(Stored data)
= = = = = = =

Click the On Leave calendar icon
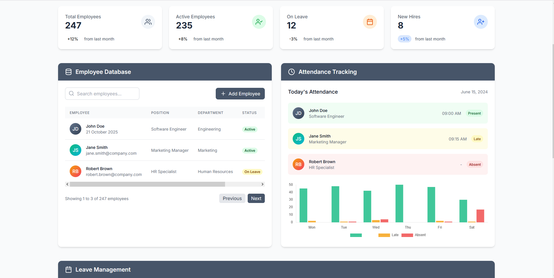Screen dimensions: 554x278 point(370,22)
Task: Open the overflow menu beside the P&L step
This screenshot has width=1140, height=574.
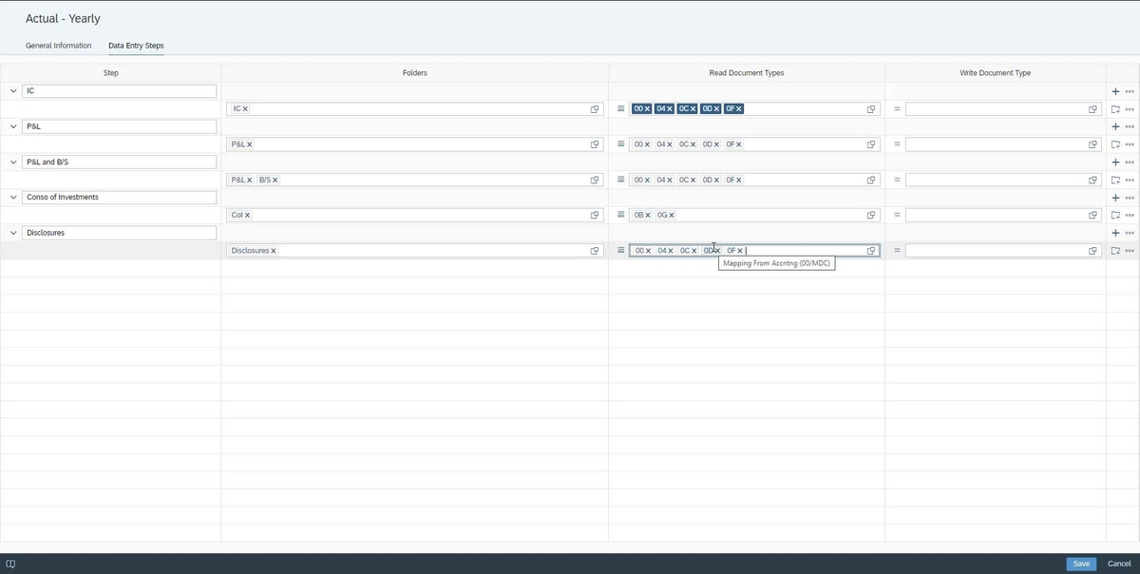Action: click(1129, 125)
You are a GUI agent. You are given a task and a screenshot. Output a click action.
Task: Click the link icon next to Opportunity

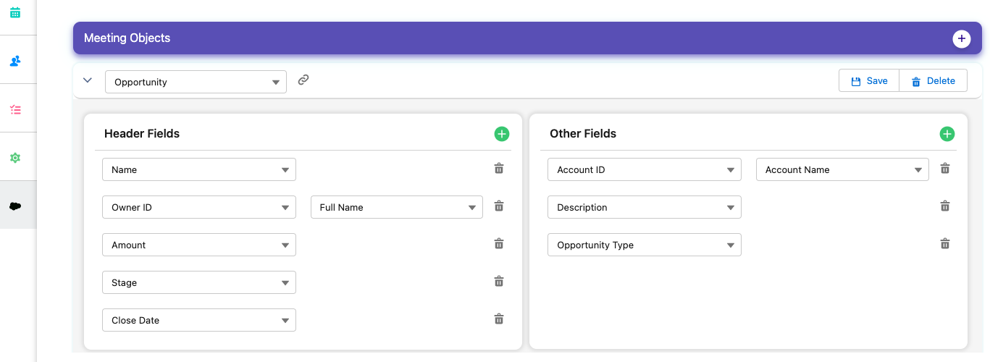tap(303, 80)
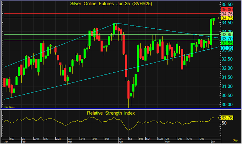Select the light green 33.85 level label
Image resolution: width=242 pixels, height=144 pixels.
coord(227,34)
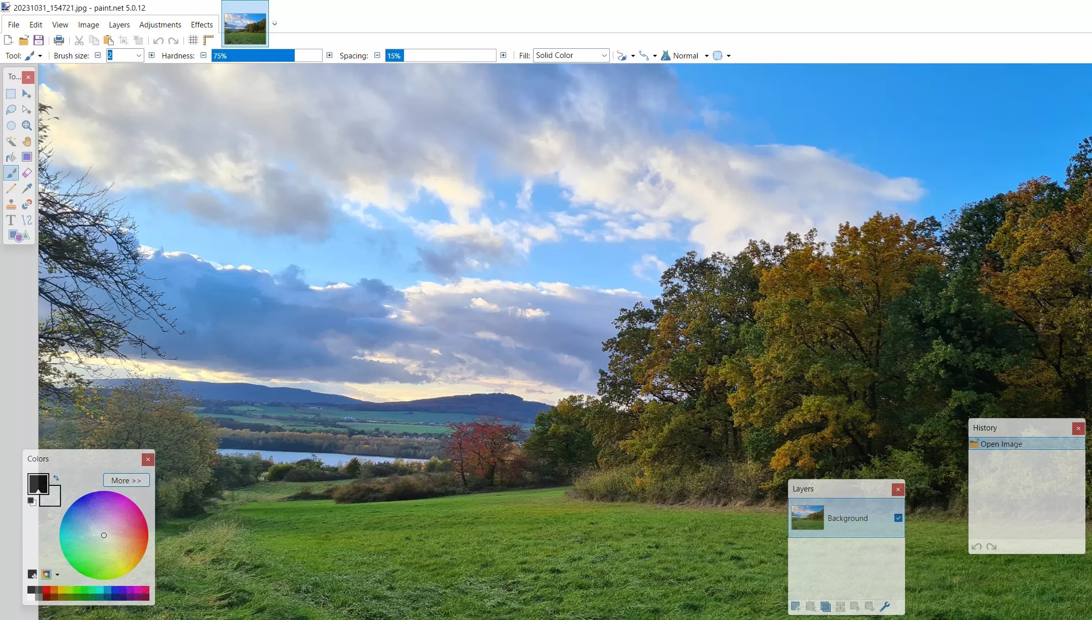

= = = = = = =

TASK BRIEF » Your task is to restate word for word the lines from the one containing "You are a GUI" through the last line of the data, both ends included, with no pictures.

WRITTEN SOLUTION »
You are a GUI agent. You are given a task and a screenshot. Output a click action.
Task: Click the link icon next to Opportunity

tap(303, 80)
Select the light green 33.85 level label
Image resolution: width=242 pixels, height=144 pixels.
coord(227,34)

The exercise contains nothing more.